I can't remember which city it is that they call Sin City, but in my experience, Sin City is pretty much wherever I'm at!
I just got back from a biz trip in S.F. We worked really really hard and it looked like I wasn't going to get to see the town at all, but the very last night, as luck would have it, my computer was messed up. No way to do any extra work in the hotel. I had no choice but to jump on a trolley car straight to the Castro. I went to the Cafe' on Market right next to the gas station. They have balconies you can sit out on and watch people walk up and down the street. Not many people were out on a Tues. night, though. Back in the 90's, when rainbow flags were in full swing, I remember sitting up on that balcony and watching the parade, all the flags flying, flag T-shirts, guys in short shorts and muscle shirts, PDA (not the cell phone, but making out in public.) Last night it all seemed kind of drab, but it was Tues., after all.
I ran into a girl from TX and her crazy friend - and I mean crazy. This woman was the female version of Gene Simmons, Russian-American, motorcycle jacket, long black hair, forceful make-up, loves to scream and stick her tongue out. And she had just gotten out of jail, 16 day sentence! I have no idea for what - I was too scared to ask - but she was nuts. Every so often, she would burst into a frenzied metal hair dance accented with crude gestures.
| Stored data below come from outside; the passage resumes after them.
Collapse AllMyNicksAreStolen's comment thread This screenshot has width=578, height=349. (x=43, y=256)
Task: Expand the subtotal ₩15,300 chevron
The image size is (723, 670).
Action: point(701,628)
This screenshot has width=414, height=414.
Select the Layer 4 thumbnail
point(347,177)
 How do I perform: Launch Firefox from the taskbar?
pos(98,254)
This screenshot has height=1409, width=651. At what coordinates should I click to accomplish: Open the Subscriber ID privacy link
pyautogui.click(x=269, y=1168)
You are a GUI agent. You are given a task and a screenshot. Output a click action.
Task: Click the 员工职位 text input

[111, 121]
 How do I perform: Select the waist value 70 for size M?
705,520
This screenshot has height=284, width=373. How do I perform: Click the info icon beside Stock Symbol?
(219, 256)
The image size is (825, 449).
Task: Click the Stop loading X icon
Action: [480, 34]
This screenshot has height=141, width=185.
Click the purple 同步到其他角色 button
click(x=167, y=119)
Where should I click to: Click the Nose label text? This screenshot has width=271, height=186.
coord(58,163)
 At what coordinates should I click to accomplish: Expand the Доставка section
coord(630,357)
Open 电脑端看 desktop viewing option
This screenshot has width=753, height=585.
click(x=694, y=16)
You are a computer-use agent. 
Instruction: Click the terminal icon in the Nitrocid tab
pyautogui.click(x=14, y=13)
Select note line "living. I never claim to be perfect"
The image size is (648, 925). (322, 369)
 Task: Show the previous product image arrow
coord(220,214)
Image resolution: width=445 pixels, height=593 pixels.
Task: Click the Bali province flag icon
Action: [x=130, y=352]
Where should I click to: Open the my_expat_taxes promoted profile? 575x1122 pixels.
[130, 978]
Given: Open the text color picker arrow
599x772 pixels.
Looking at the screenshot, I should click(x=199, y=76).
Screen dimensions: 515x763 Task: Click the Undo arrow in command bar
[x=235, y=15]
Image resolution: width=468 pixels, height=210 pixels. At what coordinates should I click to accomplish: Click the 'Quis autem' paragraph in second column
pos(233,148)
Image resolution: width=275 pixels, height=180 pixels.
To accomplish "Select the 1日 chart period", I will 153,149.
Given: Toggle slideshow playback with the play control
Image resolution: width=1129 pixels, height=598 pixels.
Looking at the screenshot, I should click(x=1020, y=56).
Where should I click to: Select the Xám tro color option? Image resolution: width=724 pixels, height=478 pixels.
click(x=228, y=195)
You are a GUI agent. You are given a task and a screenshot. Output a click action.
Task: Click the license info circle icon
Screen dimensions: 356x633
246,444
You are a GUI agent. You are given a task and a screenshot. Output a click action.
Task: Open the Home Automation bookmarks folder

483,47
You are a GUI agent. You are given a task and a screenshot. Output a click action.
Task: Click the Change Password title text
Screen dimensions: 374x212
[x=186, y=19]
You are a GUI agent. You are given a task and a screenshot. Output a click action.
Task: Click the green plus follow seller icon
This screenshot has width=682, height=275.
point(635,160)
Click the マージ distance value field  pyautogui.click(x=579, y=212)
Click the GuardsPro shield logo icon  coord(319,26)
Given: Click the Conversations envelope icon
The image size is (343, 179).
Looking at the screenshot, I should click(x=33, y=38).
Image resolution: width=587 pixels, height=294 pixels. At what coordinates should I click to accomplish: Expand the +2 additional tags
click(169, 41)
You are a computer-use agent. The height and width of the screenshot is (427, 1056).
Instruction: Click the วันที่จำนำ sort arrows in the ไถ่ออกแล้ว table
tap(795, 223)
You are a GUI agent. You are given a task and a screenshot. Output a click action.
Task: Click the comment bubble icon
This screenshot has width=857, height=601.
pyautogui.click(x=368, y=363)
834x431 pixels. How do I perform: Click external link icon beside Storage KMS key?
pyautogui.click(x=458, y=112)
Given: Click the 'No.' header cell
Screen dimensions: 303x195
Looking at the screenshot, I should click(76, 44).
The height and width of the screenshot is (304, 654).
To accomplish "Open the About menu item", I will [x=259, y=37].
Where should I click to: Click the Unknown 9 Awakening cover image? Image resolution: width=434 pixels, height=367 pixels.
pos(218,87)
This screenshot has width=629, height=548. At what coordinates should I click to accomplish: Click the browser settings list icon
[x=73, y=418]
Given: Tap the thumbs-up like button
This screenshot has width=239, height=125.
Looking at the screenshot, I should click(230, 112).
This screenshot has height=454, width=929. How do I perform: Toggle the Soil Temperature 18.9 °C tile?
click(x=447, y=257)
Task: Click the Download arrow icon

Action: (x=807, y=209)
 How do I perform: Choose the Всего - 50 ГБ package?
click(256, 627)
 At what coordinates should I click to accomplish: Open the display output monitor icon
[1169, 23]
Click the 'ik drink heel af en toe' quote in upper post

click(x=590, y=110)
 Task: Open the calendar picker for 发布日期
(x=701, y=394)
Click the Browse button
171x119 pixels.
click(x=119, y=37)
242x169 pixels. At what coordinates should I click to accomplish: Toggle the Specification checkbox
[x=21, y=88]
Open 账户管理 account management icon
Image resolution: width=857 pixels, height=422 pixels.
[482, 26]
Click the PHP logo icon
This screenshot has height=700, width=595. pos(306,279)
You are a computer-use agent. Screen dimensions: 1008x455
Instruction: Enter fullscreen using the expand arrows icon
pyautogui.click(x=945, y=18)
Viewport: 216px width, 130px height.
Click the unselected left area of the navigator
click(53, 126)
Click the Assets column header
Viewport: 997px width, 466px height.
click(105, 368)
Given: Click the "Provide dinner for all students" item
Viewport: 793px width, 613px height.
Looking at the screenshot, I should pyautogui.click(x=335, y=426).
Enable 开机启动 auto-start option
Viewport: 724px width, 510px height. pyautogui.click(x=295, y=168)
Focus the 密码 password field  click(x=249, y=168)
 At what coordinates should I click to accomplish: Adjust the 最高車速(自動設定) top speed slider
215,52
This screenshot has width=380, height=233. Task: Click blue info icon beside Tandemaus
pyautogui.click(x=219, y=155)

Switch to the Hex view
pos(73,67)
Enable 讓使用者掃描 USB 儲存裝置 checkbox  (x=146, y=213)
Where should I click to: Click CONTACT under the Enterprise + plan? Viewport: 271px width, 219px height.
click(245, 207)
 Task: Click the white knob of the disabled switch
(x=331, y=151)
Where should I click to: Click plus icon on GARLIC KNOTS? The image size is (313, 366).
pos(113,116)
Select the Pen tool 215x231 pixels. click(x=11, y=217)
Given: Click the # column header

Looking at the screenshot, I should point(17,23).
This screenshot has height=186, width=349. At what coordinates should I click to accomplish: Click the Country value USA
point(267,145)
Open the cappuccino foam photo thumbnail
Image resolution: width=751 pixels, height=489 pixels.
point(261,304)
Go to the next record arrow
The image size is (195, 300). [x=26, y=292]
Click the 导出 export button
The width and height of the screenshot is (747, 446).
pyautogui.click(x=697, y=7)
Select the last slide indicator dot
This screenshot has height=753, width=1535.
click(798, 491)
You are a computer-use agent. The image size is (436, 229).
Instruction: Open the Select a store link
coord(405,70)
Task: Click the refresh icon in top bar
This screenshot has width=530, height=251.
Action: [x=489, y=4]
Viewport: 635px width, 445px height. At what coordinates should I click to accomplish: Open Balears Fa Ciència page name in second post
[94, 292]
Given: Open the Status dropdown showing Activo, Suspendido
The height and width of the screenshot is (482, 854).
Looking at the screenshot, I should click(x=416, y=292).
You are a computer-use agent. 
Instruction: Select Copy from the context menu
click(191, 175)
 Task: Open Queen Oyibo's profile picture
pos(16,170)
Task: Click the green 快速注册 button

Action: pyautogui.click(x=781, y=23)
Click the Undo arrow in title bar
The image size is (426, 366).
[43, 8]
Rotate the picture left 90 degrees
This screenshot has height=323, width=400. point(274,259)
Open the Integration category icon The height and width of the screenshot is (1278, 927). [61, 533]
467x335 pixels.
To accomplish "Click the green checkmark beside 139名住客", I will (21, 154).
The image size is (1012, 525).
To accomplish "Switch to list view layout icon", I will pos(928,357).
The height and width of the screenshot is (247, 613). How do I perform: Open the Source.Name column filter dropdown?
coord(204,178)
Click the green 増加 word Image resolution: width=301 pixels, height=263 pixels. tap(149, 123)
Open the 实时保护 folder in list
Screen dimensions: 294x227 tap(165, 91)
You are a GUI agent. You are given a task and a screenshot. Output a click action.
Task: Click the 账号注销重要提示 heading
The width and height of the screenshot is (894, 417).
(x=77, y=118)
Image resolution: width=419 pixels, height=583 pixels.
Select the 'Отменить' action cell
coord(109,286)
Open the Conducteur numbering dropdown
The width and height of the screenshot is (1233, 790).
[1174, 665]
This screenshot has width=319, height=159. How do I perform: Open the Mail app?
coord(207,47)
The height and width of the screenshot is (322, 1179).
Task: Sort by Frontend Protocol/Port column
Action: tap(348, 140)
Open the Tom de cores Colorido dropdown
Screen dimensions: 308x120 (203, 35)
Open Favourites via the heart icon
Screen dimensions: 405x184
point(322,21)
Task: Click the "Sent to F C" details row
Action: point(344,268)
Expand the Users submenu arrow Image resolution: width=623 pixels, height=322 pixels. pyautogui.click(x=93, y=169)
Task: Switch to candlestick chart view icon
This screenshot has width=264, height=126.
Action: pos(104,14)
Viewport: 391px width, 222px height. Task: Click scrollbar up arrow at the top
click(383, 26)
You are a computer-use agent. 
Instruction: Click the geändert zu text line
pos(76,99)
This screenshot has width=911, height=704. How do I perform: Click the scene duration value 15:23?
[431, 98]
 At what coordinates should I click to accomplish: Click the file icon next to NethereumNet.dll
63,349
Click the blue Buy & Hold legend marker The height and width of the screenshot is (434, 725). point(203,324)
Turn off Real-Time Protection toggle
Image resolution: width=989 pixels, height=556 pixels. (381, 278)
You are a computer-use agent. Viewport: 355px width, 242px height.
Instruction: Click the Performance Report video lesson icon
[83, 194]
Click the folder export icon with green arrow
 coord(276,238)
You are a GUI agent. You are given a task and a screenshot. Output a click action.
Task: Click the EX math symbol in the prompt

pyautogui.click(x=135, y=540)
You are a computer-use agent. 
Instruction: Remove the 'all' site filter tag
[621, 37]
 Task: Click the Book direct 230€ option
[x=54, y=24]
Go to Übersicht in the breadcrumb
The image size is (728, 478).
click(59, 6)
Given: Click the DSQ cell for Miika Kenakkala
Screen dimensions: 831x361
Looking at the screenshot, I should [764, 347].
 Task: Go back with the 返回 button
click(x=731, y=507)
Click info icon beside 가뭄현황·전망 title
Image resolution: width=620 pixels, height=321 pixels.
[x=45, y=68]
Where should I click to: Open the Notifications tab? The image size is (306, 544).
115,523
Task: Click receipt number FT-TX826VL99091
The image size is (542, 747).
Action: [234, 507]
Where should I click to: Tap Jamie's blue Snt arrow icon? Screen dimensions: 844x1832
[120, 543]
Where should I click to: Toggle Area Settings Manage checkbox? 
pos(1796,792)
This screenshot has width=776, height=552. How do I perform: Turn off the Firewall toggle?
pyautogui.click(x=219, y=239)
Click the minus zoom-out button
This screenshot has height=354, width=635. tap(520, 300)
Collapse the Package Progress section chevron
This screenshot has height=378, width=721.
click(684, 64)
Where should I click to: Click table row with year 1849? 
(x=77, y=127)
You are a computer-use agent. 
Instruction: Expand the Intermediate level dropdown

TX was kind of crazy herself, flashing her tits from the balcony.
The girls were going to the Lexington, the women's bar in the Mission, so I jumped in the cab with them.
As soon as we got out of the cab, the Gene Simmons one was puking on the sidewalk already. I didn't even realize she was drunk. Who could tell, she was so crazy.
"She's got a stomach virus," TX told me. Hardly.
The Ms. Simmons said, "I don't think they'll let me back in this bar, I've been kicked out of there so many times." But they did let her in. We lined up some music in the juke box and she went ballistic, singing, screaming, rolling around on the floor kicking her legs in the air, grabbing women from the bar and trying to make them dance...I could tell people were getting annoyed with her.
Then a bunch of femmy women came in the bar dressed in 1950's dresses, and with glued on facial hair! They must have been in a show or something. I was distracted looking at them. Next thing I know, TX and Gene Simmons had vanished. I think they got kicked out again. They didn't even say good-bye. I took off shortly thereafter. I was being stalked by an Anne Heche look-alike who was just as looney, waiting for the next spaceship.
What a weird night. Somehow along the way, I got my butt massaged and spanked a woman, just goofing off. I swear, 5 different people asked me, "What's your sign?" I thought that line went out in the 70's. "Virgo," I said. Then followed by a knowingly smile. "I thought so!" I decided to switch it up - Capricorn. "Yes! I knew it!" Sagittarius "Ooh, I had a feeling there was another side to you." I guess it's a California thing, astrology.